Characterization of an x-ray tube-based ultrahigh dose-rate system for in vitro irradiations.

Abstract

To present an x-ray tube system capable of in vitro ultrahigh dose-rate (UHDR) irradiation of small<0.3mm samples and to characterize it by means of a plastic scintillation detector (PSD). A conventional x-ray tube was modified for the delivery of short UHDR irradiations. A beam shutter system with a sample holder was designed and installed in a close proximity of an x-ray tube window to enable<1 s irradiations at UHDR. The dosimetry was performed with a small 0.5-mm long 0.5-mm in diameter PSD irradiated with 80, 100, and 120 kVp beams and beam currents of 1-37.5mA. The PSD signal was recorded at frame rates of 20 and 50 fps for shutter exposure between 100 and 1125ms.

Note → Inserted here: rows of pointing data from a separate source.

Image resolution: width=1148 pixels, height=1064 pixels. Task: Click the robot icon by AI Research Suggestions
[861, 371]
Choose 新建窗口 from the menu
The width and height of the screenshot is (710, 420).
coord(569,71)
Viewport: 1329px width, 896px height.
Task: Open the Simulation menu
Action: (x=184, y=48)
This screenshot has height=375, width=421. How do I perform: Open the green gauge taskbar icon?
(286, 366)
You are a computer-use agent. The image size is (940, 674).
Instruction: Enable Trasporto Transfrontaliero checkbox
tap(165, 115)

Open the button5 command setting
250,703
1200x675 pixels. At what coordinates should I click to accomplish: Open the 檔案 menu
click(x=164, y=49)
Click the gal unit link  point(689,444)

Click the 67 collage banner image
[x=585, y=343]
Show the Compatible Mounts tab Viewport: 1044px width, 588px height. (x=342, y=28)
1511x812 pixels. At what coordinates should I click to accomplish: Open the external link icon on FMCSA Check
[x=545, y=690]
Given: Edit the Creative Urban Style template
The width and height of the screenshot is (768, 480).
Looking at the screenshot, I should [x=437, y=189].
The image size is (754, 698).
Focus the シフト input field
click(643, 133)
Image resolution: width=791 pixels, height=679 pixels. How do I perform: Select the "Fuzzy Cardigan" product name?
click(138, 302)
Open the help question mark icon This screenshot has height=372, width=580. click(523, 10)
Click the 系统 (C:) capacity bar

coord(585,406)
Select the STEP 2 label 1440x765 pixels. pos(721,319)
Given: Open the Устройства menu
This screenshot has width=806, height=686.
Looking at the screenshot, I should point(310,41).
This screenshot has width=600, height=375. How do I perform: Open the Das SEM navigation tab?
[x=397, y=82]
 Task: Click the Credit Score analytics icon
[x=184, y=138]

Irradiation reproducibility was studied with the PSD. The x-ray tube irradiation setup was modeled with Monte Carlo (MC) and dose on a surface of a phantom was also measured with films. The effect of dose delivery uncertainty to 300-μm spheroids due to positioning and spheroid size was evaluated. MC simulations showed good agreement with PSD measurements acquired at both frame rates of 20 and 50 fps in terms of beam temporal profile. PSD-measured dose exhibited excellent linearity as a function of instantaneous dose rate from 3.1 to 118.0Gy/s as well as shutter exposure time from 100 and 1125ms for all investigated beam energies. PSD absorbed dose for the 80, 100, and 120 kVp beams agreed with MC simulations to within 5%. The total delivered doses ranged from 0.4Gy for a 1-mA, 80 kVp beam, and 100ms shutter exposure to 166.9Gy for a 37.5-mA, 80 kVp beam, and a 1125ms exposure. PSD irradiation reproducibility was<0.5%. Simulated and measured dose fall off agreed and it was steep along the axis of the shutter slit (1%/0.1mm) and with depth (2%/0.1mm at 1-mm depth). Spheroid positioning uncertainty of 300μm resulted in dose difference of<3% for x and y shifts but up to 7% uncertainty for a z-shift parallel to the beam axis. A 16% difference in spheroid size resulted in<5% dose difference in spheroid absorbed dose. We have presented a cost-effective x-ray tube-based system with a beam shutter designed for in vitro UHDR delivery and reaching dose rates of up to 118.0Gy/s. The described shutter system can be easily implemented at other institutions, which might enable new researchers to investigate the radiobiology of UHDR irradiations in vitro.